● WORK TO COMPLETE:
What you return must match the records character for character.

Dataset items
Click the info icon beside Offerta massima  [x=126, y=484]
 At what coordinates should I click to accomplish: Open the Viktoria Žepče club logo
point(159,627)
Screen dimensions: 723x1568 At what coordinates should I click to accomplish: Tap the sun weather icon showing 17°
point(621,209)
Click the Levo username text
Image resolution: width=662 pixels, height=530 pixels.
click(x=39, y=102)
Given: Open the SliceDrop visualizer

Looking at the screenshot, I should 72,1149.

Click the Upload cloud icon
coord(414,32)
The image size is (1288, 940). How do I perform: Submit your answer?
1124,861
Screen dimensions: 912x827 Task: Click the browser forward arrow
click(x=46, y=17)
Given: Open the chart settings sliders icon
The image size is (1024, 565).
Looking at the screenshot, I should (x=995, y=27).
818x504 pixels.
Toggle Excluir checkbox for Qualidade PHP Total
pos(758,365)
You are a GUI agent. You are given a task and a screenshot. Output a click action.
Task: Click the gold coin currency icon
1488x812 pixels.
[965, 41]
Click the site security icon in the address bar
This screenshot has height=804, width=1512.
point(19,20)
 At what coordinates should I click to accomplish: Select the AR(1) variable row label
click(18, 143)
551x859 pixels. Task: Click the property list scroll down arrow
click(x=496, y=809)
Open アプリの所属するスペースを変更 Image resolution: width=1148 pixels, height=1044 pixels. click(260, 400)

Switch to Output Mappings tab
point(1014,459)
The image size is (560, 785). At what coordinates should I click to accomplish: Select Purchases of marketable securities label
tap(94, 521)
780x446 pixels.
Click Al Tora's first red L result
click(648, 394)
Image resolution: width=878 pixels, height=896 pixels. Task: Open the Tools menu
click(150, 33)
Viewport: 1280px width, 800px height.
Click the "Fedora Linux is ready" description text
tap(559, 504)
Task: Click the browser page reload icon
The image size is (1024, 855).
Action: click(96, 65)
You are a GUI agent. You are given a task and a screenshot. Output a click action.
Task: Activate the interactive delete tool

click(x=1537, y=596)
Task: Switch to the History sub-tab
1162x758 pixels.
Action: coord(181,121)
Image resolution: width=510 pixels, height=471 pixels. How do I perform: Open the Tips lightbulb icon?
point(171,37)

● ANSWER SECTION:
Click the info icon beside Offerta massima  [x=126, y=484]
 At what coordinates should I click to accomplish: Open the Viktoria Žepče club logo
point(159,627)
Screen dimensions: 723x1568 At what coordinates should I click to accomplish: Tap the sun weather icon showing 17°
point(621,209)
Click the Levo username text
Image resolution: width=662 pixels, height=530 pixels.
click(x=39, y=102)
Given: Open the SliceDrop visualizer

Looking at the screenshot, I should 72,1149.

Click the Upload cloud icon
coord(414,32)
The image size is (1288, 940). How do I perform: Submit your answer?
1124,861
Screen dimensions: 912x827 Task: Click the browser forward arrow
click(x=46, y=17)
Given: Open the chart settings sliders icon
The image size is (1024, 565).
Looking at the screenshot, I should (x=995, y=27).
818x504 pixels.
Toggle Excluir checkbox for Qualidade PHP Total
pos(758,365)
You are a GUI agent. You are given a task and a screenshot. Output a click action.
Task: Click the gold coin currency icon
1488x812 pixels.
[965, 41]
Click the site security icon in the address bar
This screenshot has height=804, width=1512.
point(19,20)
 At what coordinates should I click to accomplish: Select the AR(1) variable row label
click(18, 143)
551x859 pixels. Task: Click the property list scroll down arrow
click(x=496, y=809)
Open アプリの所属するスペースを変更 Image resolution: width=1148 pixels, height=1044 pixels. click(260, 400)

Switch to Output Mappings tab
point(1014,459)
The image size is (560, 785). At what coordinates should I click to accomplish: Select Purchases of marketable securities label
tap(94, 521)
780x446 pixels.
Click Al Tora's first red L result
click(648, 394)
Image resolution: width=878 pixels, height=896 pixels. Task: Open the Tools menu
click(150, 33)
Viewport: 1280px width, 800px height.
Click the "Fedora Linux is ready" description text
tap(559, 504)
Task: Click the browser page reload icon
The image size is (1024, 855).
Action: click(96, 65)
You are a GUI agent. You are given a task and a screenshot. Output a click action.
Task: Activate the interactive delete tool

click(x=1537, y=596)
Task: Switch to the History sub-tab
1162x758 pixels.
Action: coord(181,121)
Image resolution: width=510 pixels, height=471 pixels. How do I perform: Open the Tips lightbulb icon?
point(171,37)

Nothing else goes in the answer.